Por maior que seja o patamar evolutivo que o humano irá alcançar, certamente, o mistério da vida nunca será desvendado e essa perfeição impossível de ser imitada, fabricada, copiada ou seja lá o que ainda iremos inventar. Nunca, mesmo a proveta, conseguirá um homem ou uma mulher sem a existência de um homem e uma mulher.

Esse o mistério; c'est la vie!

Portanto, olhe o outro como a si próprio!

sábado, 4 de junho de 2011

SOZINHO

Creio que todas as pessoas têm lá suas manias, seu jeito de ser, preferências, modos de agir e pensar, enfim, não seria eu diferente. Pois, uma coisa não me deixa confortável: almoçar sozinho em restaurante. Se em casa já é uma chatice imagine sozinho, em um restaurante! Para mim uma catástrofe. 

Pois hoje almocei sozinho, novamente, em restaurante.

Não é lamento, é divagação, digressão existencial.
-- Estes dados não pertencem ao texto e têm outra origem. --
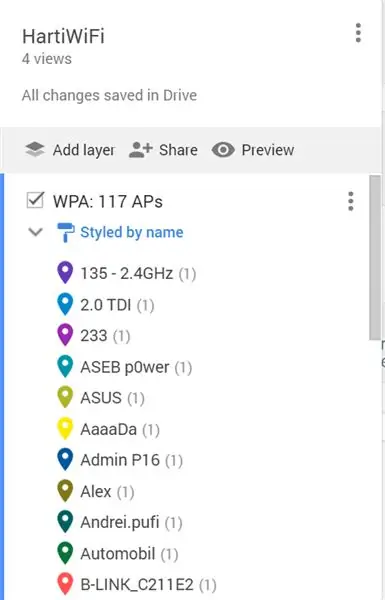This screenshot has width=385, height=600.
Task: Click the HartiWiFi map title
Action: [63, 36]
Minha profissão, e minhas atividades, muitas vezes me obrigaram a isso. Quando lecionei na Universidade de Caxias do Sul, por exemplo, não tinha saída: eu nunca morei em Caxias do Sul, somente lecionei na UCS, e para isso necessitava dormir em hotel, almoçar, jantar, tomar café, pelos menos três vezes por semana, sozinho. Na atividade política, como Deputado Federal, embora morasse em Brasília, àquela atividade ou me obrigava a almoços chatos com personalidades de um mundo que foi meu de forma paralela, ou me abria portas para, de mansinho, me esgueirar aos restaurantes menos badalado e almoçar, sozinho.
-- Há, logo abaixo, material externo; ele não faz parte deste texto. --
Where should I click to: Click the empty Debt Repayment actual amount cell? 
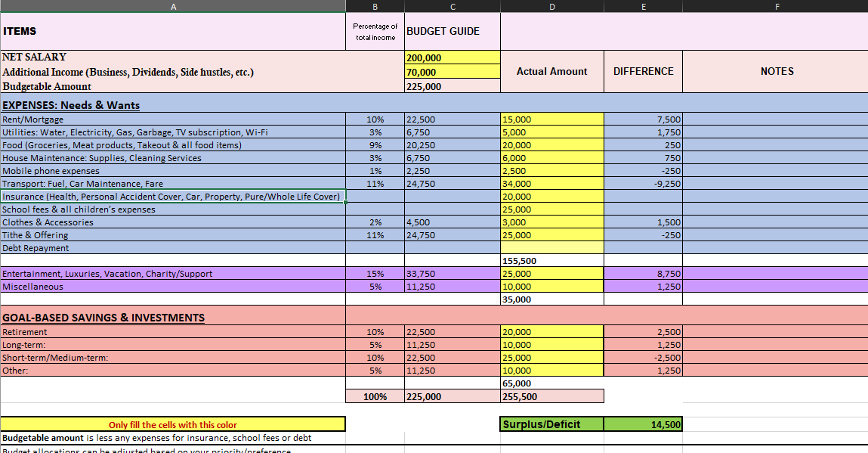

Mas será mesmo que estive sozinho nesses momentos? Não ando crendo mais nisso. Por companhia sempre tive meus pensamentos, meu daimon, ou se quiserem, um anjo da guarda.

Pois hoje, novamente, me senti sem conforto ao almoçar sozinho em um restaurante. Turbilhões de pensamentos que parece se acumulam mais nos existencialistas do que em qualquer outra pessoa saltitavam à minha volta como se quisessem fazer parte daquele ágape. Não sei se o vinho fez com que o sangue acelerasse as ideias e iniciasse um debate com somente um ser em minha plateia: meu daimon; ou se na verdade Sócrates tinha razão: é impossível estar sozinho.

Para completar surge uma visita inesperada naquele restaurante: Paul McCartney, de guitarra em punho recita uma daquelas velhas poesias do tempo dos Beatles e melodiosamente me transfere do tempo presente para o tempo de um dia, para o meu tempo.

Definitivamente nunca estamos sozinhos!

MUITO TEMPO

Costumo ouvir de certas pessoas a expressão: "você tem ainda muito tempo pela frente"! pricipalmente quando se referem a jovens que buscam um "lugar ao sol"; e isso é vero, uno-me ao refrão, porém de uma forma bem mais ampla: temos ainda muito tempo pela frente! 

Se descontarmos o têrmo vago utilizado, muito, saberemos que esse tempo não pode ser contado a-priori e que a expressão só faz sentido quando se tem presente que "esse tempo" terá muito mais valor se for pensado de forma subjetiva: o meu tempo! Assim, ao contrário da expressão usual: "voce tem muito tempo pela frente", prefiro dizer que ainda temos muito tempo pela frente. Tempo demais para alguns, escasso para outros, na medida para quem souber viver!.